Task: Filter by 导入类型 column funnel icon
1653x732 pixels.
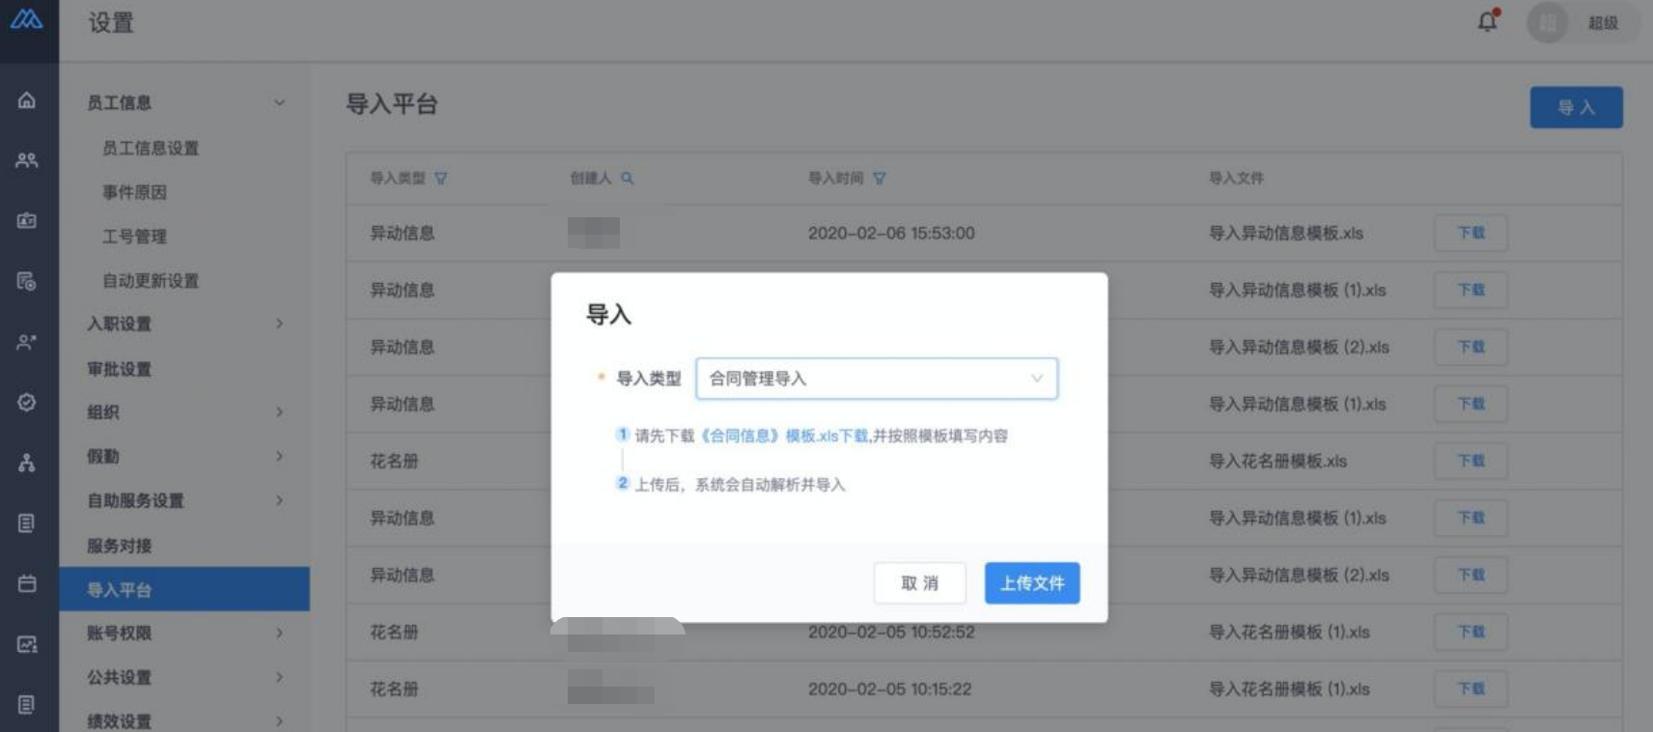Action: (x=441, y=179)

□ □ □ □ □ □ □

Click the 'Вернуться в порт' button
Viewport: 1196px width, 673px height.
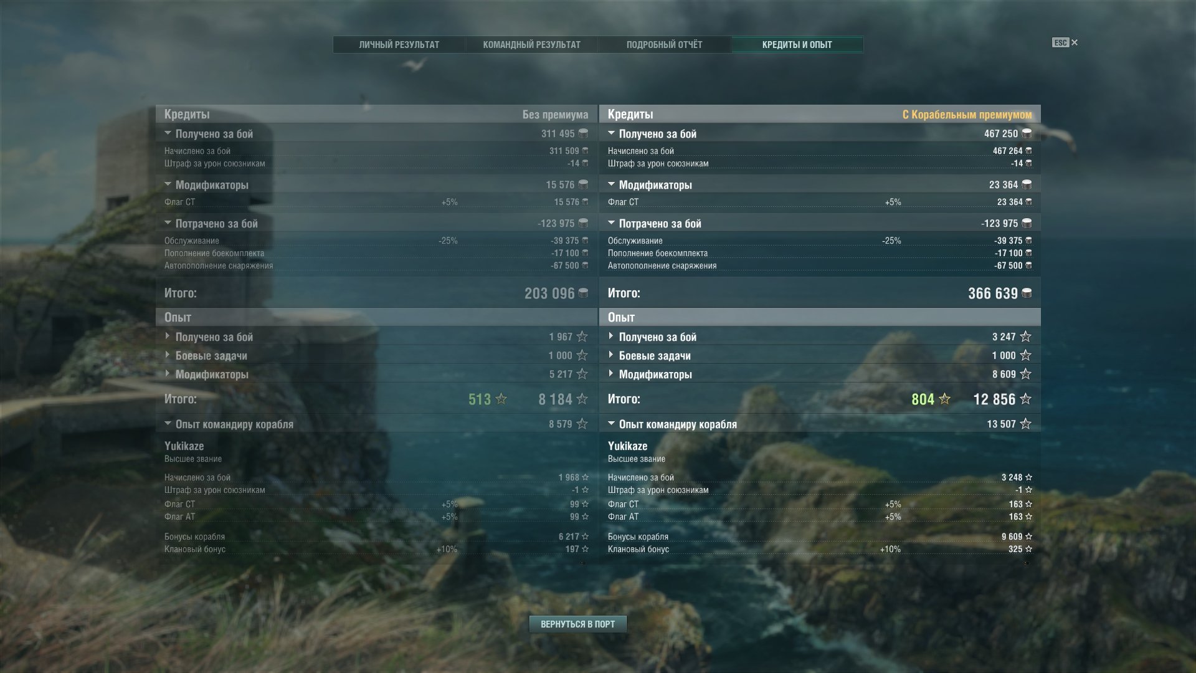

□ □ □ □ □ □ □

== Exercise ==
Return exactly, and only, the lines above starting at the line that contains "Click the 'Вернуться в порт' button" and ending at the line that contains "Viewport: 1196px width, 673px height.".

== Reply ==
Click the 'Вернуться в порт' button
Viewport: 1196px width, 673px height.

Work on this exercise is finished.